Но главным испытанием стала не бытовая теснота, а семья Василия. Вернее, его мать — Марфа Петровна Васюкова, которая проживала в соседней, через две перегородки, комнате с младшей незамужней дочерью, Лидкой. Отца Василия не было — погиб в первые дни войны. Марфа Петровна, женщина плотная, с жестким, как бычий рог, взглядом и цепкими руками, встретила Надю не как невестку, а как незваную обузу, посягнувшую на ее владения.

— Ну, заходи, раз уж привез, — сказала она, оглядывая Надю с ног до головы, будто оценивая телку на рынке. — Места, правда, лишнего нет. Но раз Васенька решил… — она многозначительно хмыкнула.

С первого дня началась тихая, изматывающая война за место под солнцем, точнее — за место у печи и в жизни сына. Марфа Петровна установила негласные правила. Утром первой вставала она, занимала лучшую конфорку. Надя должна была готовить либо позже, либо на остывающей плите. Продукты, которые Василий изредка приносил (пакет сахара, кусок маргарина), автоматически переходили в «общий котел», которым заправляла свекровь, выдавая порции по своему усмотрению. Общая керосинка стояла в их сенях, но ключ от нее хранился у Марфы Петровны.

— Молодая еще, пожар устроишь, — заявляла она.

Василий поначалу пытался защищать жену, отшучивался: «Мамань, да ты чего, мы же теперь семья!». Но Марфа Петровна лишь фыркала: «Семья — это когда все вместе, а не когда на шее сидят». И Василий, не любивший конфликтов, быстро сдавался, предпочитая уйти — на работу, к друзьям, с гармонью на посиделки. Дома его все чаще не было.

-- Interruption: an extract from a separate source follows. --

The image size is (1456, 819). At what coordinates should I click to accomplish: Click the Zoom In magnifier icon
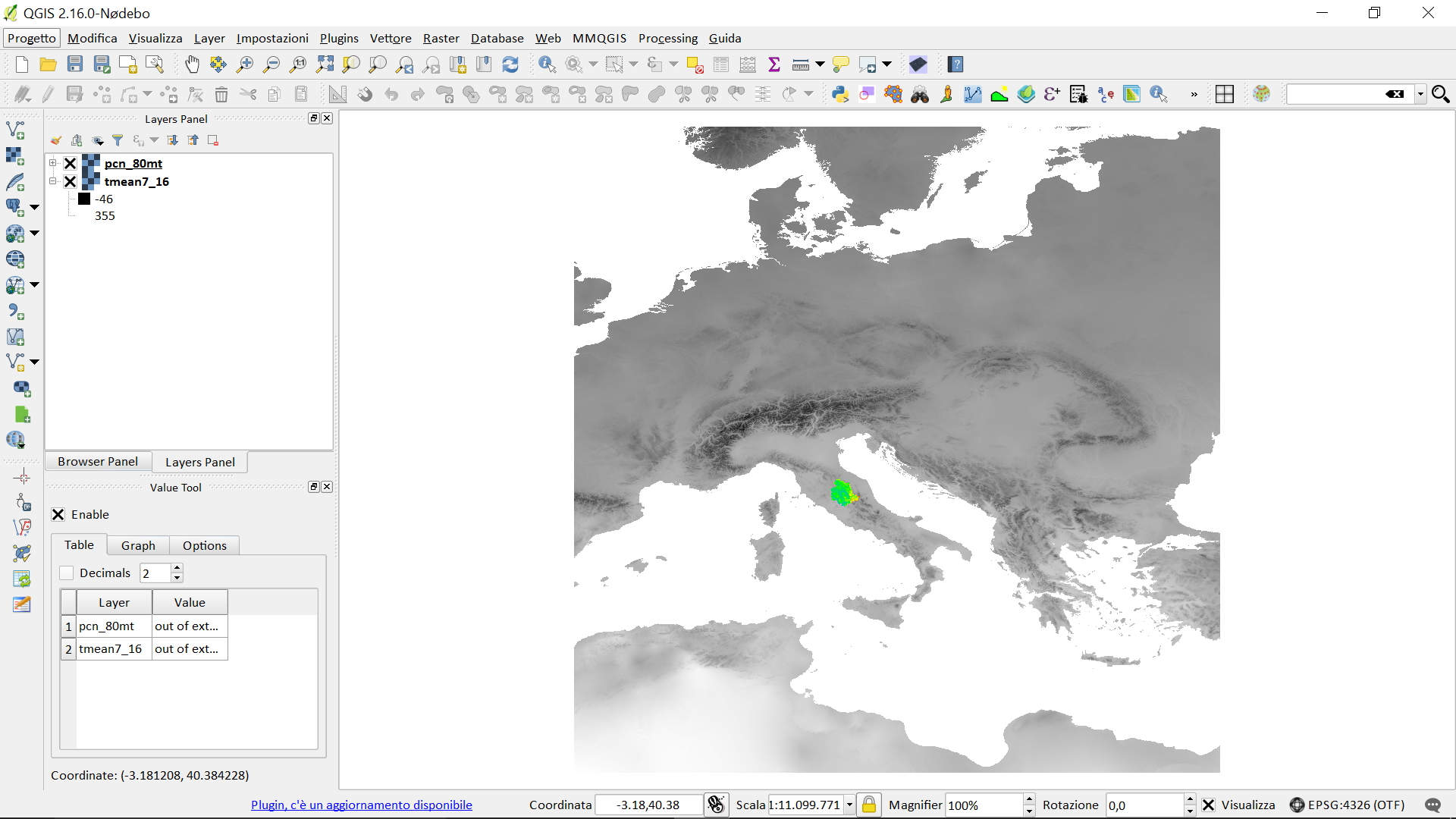(245, 64)
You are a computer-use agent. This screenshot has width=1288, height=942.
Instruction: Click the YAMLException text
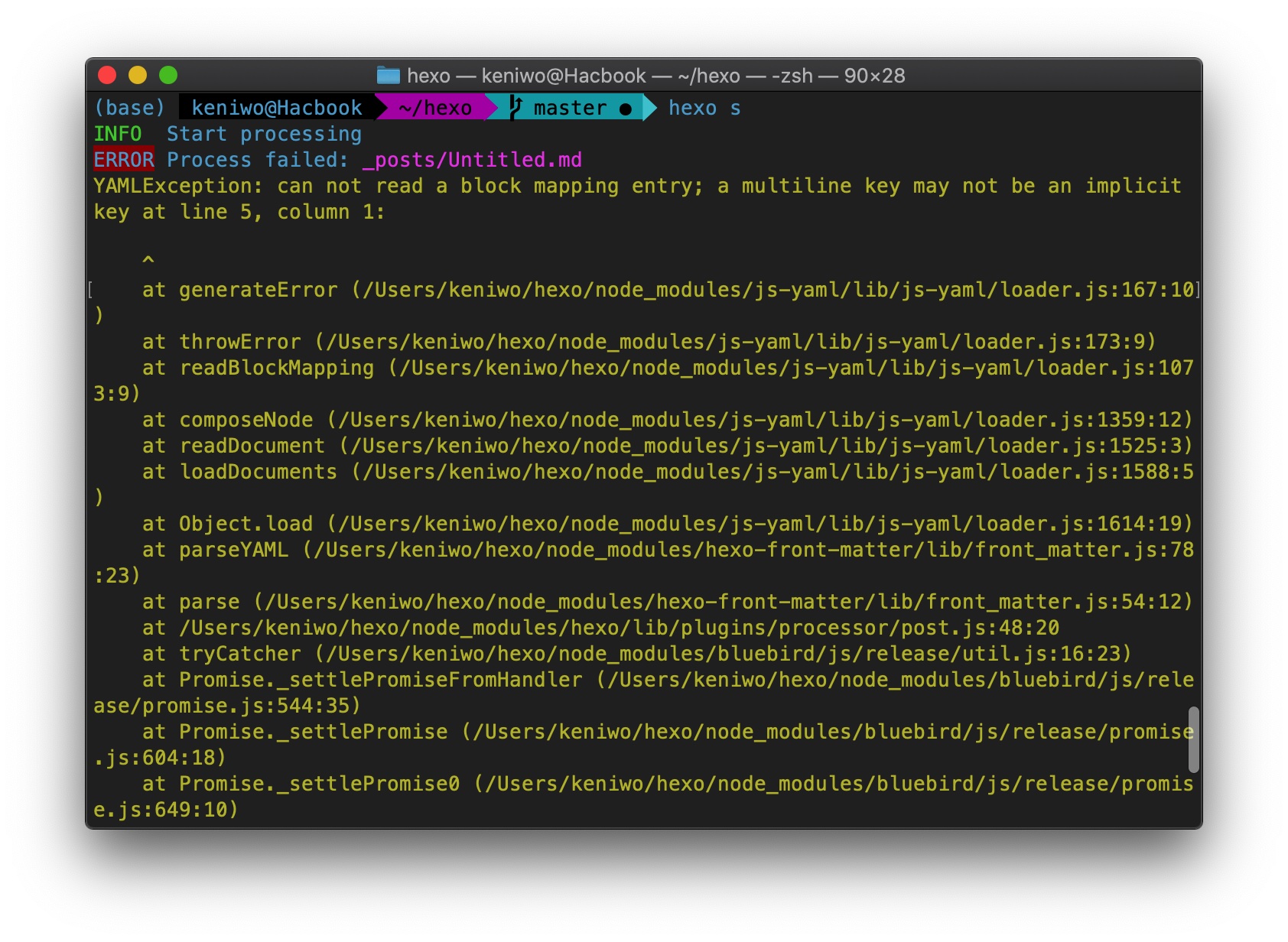177,186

Работу «полегче» он так и не нашел. Сам он трудился на лесопилке учетчиком — должность не пыльная, позволявшая всегда быть чистым и опрятным. Для Нади же нашлось место уборщицы в той же конторе лесопилки. Мыть полы, выносить мусор, чистить раковины в туалете. Работа была унизительной, грязной и низкооплачиваемой, но Надя молча взялась за нее. Она привыкла к труду. Непривычно было другое — постоянное чувство, что ты здесь никто, что ты живешь на птичьих правах в чужом гнезде.

Вечерами, вернувшись с работы, она заставала Василия либо спящим на кровати, либо собиравшимся на прогулку.

— Устал я, Надюх, — говорил он, если она робко пыталась завести разговор о быте, о деньгах, которые утекали сквозь пальцы. — Завтра, все завтра обсудим.

Но «завтра» наступало, и он снова был занят. Гармонь его теперь чаще звучала не для нее, а где-то вдали, на вечеринках, куда его охотно приглашали. Иногда он возвращался навеселе, падал в одежде на кровать и мгновенно засыпал. От него пахло чужими духами, табаком и пивом.

Однажды осенью, когда Надя уже была на сносях, случился первый открытый конфликт. Она, тяжело двигаясь, пыталась постирать в корыте пеленки для будущего ребенка. Воды не было, нужно было таскать с колонки. Василий, читавший газету, даже не пошевелился.

— Васенька, помоги, — тихо попросила она.
— Сейчас, сейчас… — пробурчал он, не отрываясь от чтения.
В это время в сени вошла Марфа Петровна.
— Ишь, барыня нашлась, — громко сказала она, обращаясь не то к сыну, не то к стенам. — Мужика на побрякушки свои натравила. Сама-то что? Ноги, что ли, отвалились? Мы в войну так рожали, что в поле снопы вязали, а тут пеленки…

Надя промолчала, сжимая в руках мокрую тряпку. Но Василий вдруг вскочил, швырнул газету.
— Да хватит вам, мамань! Надюха-то не виновата!
— Ах, защитник нашелся! — взвизгнула Марфа Петровна. — Это я виновата? Я, что тебя, сироту, на ноги поставила? Я, что свет в окне для тебя держала? А она пришла и все забрала!
— Никто ничего не забирал! — крикнул Василий, но в его голосе слышалась не сила, а раздражение. — Хватит скандалить!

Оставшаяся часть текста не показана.